Copy every line that holds the string "legend" from the data below.

[Stored data]
□ □ □ □ □ □ □

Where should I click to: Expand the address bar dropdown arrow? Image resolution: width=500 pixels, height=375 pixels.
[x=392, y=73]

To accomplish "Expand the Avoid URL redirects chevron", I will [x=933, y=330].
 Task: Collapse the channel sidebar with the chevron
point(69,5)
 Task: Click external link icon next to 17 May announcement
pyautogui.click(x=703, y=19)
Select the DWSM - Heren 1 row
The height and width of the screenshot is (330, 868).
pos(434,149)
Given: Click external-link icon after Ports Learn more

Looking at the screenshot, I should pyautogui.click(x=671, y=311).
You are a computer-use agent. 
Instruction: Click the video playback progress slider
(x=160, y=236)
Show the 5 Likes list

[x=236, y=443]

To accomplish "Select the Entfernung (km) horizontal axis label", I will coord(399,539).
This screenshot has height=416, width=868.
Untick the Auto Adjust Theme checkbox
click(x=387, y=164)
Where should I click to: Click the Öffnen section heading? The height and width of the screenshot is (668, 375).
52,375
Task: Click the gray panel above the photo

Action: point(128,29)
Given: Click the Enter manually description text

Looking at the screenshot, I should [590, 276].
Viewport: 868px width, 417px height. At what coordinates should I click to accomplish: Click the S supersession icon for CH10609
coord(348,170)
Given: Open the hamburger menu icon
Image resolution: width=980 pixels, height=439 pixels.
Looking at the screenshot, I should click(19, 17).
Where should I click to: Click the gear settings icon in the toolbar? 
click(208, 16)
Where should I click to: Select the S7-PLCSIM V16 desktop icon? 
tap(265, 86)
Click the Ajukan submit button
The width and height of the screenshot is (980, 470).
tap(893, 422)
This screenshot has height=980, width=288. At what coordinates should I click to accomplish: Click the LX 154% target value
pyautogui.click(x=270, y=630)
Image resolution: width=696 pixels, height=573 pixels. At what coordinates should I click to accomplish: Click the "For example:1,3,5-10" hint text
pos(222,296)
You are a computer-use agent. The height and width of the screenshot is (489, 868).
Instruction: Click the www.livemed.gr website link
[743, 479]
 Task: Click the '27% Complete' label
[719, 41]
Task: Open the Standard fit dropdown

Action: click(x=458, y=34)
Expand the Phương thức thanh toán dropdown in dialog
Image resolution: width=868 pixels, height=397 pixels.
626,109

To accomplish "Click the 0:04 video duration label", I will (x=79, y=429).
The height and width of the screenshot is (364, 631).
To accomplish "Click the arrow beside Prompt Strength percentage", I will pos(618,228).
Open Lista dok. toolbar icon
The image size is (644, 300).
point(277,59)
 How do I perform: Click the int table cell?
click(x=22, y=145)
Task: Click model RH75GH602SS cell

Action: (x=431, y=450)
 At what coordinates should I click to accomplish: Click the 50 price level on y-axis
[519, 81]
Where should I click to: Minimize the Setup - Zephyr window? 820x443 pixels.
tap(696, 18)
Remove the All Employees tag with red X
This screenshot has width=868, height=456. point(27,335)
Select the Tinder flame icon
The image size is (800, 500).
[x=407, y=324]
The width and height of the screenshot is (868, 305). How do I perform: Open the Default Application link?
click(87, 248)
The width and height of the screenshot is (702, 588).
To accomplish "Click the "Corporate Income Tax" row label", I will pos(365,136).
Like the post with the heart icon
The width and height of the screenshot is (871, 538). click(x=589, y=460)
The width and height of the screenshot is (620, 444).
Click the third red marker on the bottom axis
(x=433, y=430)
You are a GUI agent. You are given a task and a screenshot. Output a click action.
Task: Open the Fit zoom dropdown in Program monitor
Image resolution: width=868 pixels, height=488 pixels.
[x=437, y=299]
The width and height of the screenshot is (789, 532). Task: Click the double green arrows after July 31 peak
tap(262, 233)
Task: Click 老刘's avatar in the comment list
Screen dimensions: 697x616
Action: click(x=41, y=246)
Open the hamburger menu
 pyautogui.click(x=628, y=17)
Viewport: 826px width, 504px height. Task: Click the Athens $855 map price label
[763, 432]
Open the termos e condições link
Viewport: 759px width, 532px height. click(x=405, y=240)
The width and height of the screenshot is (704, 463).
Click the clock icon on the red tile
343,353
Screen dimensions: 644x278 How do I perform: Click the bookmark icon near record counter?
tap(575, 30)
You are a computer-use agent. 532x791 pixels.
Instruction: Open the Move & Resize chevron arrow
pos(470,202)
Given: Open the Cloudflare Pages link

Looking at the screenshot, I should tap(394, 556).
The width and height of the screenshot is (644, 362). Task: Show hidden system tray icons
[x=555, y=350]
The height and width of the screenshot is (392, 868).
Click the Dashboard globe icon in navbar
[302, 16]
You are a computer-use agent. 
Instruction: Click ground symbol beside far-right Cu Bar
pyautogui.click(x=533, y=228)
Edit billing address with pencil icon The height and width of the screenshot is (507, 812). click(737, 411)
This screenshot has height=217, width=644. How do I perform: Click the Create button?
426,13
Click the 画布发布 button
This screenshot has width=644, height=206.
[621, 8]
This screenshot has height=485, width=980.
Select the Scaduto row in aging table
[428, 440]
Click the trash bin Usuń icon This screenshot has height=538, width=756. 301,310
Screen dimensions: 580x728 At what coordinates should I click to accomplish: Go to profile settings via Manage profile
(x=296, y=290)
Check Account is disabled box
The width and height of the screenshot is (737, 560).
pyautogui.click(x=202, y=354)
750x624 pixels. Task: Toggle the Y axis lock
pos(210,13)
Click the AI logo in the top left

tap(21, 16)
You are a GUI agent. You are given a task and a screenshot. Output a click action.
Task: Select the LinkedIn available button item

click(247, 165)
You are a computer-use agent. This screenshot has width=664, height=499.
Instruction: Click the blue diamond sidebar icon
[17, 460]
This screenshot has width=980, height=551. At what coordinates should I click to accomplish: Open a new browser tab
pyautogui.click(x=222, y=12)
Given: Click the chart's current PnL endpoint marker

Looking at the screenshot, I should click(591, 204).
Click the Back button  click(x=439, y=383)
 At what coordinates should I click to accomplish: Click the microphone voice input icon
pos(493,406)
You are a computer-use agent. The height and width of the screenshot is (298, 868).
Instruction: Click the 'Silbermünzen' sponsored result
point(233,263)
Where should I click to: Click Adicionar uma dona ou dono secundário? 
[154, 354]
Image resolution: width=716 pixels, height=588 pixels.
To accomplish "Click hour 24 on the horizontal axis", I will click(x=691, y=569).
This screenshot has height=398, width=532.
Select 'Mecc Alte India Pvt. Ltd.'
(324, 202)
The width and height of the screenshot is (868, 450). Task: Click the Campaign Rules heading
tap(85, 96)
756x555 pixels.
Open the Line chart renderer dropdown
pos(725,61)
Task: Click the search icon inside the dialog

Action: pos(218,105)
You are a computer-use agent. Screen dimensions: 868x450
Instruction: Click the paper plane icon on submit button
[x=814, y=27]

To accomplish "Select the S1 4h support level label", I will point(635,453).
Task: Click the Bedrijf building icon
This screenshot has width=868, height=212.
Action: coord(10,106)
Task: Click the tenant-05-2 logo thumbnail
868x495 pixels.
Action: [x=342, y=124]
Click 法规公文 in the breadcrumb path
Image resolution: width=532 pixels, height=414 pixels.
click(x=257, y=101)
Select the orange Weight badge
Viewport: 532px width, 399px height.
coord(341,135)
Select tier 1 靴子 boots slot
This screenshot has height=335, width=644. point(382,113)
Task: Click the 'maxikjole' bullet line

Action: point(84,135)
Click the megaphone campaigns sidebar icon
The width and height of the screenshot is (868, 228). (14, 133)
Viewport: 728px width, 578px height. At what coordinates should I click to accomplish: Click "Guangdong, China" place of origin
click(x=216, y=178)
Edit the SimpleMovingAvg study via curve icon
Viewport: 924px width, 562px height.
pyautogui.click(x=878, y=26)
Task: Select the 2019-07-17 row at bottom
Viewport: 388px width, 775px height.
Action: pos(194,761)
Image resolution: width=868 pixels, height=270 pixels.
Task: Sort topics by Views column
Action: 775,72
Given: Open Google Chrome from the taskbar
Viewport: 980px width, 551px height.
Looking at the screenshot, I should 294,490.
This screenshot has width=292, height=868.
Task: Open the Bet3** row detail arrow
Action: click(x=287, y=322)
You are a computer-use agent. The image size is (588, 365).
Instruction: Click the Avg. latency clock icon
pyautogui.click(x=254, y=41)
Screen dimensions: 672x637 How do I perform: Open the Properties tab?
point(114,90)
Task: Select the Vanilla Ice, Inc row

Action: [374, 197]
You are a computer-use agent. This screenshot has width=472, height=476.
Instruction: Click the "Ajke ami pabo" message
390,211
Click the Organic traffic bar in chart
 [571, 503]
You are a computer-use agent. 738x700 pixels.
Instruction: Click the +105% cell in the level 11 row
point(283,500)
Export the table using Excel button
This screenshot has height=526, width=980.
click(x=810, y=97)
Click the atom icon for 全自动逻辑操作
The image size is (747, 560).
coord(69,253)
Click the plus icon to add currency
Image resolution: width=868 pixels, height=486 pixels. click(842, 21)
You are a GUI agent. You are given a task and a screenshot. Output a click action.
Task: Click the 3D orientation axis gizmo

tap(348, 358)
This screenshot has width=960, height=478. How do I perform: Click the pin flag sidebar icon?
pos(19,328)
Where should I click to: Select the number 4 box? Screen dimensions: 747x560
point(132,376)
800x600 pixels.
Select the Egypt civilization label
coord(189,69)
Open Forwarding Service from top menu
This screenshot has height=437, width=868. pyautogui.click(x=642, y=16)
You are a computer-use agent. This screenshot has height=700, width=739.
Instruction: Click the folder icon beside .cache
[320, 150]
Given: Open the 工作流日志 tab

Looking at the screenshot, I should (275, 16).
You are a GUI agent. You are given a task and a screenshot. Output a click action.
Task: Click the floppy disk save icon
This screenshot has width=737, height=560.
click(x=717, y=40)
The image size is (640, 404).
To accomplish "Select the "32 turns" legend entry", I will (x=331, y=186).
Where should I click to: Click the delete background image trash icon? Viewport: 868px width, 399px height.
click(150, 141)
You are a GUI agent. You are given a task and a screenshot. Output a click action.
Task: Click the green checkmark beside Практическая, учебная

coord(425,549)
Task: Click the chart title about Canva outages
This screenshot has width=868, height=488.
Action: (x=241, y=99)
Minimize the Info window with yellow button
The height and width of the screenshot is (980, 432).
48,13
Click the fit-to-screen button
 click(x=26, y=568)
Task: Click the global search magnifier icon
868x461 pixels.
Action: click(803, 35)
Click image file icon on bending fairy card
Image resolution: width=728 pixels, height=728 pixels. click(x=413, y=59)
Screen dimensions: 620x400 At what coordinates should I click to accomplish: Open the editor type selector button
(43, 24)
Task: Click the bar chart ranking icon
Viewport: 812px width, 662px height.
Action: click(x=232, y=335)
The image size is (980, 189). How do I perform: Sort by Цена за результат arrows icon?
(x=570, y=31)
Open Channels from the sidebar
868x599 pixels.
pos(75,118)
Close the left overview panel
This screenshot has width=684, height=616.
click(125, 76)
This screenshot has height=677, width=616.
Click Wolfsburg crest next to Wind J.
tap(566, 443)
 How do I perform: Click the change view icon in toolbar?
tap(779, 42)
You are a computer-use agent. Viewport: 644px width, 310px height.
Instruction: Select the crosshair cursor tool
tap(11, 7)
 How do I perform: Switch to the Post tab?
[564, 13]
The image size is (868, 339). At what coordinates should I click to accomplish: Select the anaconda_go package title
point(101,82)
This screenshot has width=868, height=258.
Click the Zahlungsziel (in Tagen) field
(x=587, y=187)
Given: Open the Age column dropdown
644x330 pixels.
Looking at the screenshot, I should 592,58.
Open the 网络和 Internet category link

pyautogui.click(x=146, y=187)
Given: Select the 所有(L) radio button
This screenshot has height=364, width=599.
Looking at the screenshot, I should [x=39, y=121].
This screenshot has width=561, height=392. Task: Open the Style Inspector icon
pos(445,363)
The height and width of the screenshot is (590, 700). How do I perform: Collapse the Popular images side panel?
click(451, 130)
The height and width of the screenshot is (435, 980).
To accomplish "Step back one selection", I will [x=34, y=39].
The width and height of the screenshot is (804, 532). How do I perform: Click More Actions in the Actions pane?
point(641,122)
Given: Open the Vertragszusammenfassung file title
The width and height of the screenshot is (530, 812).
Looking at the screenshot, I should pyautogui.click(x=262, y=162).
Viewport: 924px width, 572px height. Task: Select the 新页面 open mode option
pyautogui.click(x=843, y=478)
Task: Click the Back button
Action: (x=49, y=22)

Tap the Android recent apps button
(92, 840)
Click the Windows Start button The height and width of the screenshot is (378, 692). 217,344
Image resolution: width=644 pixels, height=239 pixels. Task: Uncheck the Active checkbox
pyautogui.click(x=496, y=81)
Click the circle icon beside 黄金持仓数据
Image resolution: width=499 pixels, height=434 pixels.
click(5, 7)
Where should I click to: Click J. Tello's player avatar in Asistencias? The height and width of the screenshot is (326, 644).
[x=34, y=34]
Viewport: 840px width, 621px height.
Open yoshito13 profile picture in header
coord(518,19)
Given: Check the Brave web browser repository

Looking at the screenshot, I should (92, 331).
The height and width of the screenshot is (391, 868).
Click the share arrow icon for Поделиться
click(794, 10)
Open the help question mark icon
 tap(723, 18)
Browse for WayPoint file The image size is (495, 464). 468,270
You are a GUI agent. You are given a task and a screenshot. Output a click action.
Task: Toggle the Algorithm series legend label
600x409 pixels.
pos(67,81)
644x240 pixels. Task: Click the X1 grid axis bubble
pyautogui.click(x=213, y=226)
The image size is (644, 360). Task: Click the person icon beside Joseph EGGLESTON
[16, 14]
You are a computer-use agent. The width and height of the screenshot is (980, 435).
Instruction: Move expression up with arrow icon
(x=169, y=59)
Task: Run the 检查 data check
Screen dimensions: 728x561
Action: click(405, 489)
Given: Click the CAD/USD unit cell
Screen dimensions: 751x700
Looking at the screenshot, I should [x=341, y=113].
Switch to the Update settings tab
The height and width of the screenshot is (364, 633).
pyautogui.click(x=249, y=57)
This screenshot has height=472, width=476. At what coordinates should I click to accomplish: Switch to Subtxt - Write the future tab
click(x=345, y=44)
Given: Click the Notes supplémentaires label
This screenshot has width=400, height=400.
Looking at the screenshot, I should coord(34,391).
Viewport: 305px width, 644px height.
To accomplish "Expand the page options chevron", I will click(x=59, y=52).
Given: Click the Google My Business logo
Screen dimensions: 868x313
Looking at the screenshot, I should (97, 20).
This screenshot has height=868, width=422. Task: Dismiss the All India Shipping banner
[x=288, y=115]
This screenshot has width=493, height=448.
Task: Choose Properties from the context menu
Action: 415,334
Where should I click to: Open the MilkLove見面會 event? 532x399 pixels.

□ □ □ □ □ □ □

◆ SOLUTION
To accomplish "Select the "32 turns" legend entry", I will (x=331, y=186).
Task: Toggle the Algorithm series legend label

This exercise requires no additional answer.